(Task inputs)
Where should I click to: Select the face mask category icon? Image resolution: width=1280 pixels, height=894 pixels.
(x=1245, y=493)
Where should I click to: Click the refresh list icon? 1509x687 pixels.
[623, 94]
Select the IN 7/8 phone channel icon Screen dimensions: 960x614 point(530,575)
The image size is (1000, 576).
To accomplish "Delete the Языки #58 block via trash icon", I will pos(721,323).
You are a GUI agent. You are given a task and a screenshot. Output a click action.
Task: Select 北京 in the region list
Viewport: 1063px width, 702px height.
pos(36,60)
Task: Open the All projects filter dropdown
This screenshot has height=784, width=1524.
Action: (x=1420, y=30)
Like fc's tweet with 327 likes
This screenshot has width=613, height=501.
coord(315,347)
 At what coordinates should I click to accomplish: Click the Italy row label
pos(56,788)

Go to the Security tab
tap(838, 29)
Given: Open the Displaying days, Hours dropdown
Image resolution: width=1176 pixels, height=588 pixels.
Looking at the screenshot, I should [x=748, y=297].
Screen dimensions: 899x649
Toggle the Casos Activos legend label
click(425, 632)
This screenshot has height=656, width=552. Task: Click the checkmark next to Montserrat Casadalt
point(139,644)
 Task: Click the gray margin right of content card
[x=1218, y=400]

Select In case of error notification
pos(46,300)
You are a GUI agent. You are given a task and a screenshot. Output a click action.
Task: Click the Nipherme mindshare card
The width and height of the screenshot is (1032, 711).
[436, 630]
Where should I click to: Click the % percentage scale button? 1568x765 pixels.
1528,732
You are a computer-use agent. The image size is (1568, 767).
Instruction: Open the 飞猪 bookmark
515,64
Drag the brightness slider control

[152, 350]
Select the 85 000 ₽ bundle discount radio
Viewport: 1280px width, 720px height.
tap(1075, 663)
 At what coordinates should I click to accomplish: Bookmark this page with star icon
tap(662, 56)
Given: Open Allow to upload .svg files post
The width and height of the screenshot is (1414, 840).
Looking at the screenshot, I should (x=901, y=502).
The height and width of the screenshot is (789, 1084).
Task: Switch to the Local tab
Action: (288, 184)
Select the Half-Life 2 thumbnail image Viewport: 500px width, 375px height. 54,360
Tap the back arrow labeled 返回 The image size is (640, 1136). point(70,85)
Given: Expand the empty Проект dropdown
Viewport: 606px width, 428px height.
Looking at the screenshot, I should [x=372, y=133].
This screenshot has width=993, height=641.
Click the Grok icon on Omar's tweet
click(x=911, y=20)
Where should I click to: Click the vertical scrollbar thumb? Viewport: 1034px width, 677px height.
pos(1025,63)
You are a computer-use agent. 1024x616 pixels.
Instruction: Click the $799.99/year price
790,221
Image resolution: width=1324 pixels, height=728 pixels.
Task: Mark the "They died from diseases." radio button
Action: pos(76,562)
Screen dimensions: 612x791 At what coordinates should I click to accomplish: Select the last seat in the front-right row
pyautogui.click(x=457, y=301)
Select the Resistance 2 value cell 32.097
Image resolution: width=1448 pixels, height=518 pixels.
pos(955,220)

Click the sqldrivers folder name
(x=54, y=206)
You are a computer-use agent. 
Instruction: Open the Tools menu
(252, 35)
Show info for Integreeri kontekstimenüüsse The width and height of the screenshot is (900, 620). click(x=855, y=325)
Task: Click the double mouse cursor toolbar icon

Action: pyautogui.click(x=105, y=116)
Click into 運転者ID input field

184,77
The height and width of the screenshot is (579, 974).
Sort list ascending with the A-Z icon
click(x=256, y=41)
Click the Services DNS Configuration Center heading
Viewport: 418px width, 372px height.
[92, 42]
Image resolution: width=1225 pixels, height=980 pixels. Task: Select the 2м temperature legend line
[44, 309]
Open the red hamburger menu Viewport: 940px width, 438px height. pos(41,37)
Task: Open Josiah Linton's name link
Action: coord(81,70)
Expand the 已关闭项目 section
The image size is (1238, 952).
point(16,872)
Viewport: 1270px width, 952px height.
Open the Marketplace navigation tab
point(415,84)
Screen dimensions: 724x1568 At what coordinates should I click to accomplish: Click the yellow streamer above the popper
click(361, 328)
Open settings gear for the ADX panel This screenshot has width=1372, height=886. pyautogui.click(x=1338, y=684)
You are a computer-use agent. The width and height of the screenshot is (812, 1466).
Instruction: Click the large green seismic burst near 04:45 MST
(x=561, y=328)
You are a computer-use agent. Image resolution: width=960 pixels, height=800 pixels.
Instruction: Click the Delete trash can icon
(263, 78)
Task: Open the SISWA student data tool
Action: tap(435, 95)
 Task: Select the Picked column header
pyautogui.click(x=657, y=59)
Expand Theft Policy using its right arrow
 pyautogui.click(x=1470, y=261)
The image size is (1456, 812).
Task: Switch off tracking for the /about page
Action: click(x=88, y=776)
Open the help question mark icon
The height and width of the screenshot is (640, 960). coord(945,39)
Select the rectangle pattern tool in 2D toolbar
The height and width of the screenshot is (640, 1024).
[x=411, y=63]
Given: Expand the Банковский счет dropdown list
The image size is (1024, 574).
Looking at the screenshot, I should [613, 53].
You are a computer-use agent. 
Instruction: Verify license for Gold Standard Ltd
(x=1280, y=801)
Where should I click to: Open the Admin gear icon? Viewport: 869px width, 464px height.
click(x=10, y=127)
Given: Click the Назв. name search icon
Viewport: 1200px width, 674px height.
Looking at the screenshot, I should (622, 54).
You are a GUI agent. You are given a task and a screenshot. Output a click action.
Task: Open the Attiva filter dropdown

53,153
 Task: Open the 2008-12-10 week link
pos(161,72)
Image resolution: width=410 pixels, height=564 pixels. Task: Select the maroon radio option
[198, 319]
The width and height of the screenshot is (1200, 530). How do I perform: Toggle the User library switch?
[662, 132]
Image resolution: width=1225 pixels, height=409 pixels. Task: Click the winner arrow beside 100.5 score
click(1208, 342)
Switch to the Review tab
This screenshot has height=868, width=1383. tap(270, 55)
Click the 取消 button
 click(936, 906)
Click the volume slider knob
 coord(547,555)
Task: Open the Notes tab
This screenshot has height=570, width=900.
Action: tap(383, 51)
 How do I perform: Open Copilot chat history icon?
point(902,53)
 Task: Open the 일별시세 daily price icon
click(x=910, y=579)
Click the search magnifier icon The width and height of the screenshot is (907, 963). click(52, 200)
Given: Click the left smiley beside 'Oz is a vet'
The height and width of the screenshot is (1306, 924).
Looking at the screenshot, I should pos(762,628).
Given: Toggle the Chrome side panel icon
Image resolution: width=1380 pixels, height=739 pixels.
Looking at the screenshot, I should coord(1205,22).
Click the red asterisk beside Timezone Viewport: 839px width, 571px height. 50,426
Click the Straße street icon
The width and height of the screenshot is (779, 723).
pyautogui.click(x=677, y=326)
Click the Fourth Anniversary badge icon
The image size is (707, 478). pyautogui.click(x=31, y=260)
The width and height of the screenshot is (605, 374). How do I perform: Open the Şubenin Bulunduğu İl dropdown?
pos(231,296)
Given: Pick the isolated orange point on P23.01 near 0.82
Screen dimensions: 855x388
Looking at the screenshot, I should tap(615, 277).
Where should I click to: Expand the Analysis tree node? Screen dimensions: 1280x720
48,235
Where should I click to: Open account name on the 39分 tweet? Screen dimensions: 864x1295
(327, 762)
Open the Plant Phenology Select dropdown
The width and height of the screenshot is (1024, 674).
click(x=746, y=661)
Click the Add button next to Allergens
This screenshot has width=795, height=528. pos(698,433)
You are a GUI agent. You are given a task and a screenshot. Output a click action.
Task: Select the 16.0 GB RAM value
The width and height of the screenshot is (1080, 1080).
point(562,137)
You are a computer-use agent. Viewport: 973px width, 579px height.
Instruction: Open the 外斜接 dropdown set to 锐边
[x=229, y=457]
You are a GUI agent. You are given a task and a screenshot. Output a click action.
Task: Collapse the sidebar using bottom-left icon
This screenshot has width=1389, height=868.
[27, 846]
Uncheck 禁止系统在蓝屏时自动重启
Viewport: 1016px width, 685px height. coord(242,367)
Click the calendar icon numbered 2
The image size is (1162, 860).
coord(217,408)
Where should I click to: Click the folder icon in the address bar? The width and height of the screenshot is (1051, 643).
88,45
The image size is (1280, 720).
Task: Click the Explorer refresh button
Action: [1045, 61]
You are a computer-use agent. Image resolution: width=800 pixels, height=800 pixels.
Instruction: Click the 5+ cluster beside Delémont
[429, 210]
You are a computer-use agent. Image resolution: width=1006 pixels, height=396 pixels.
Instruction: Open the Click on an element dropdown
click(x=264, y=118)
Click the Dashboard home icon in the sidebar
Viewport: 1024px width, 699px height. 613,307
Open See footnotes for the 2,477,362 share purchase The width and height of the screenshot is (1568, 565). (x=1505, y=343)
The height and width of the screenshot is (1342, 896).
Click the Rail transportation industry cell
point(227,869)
(End Task inputs)
### Problem details
Check each line in the listing above for the string "search", then report how many lines contain it, with no other text.

### Task response
2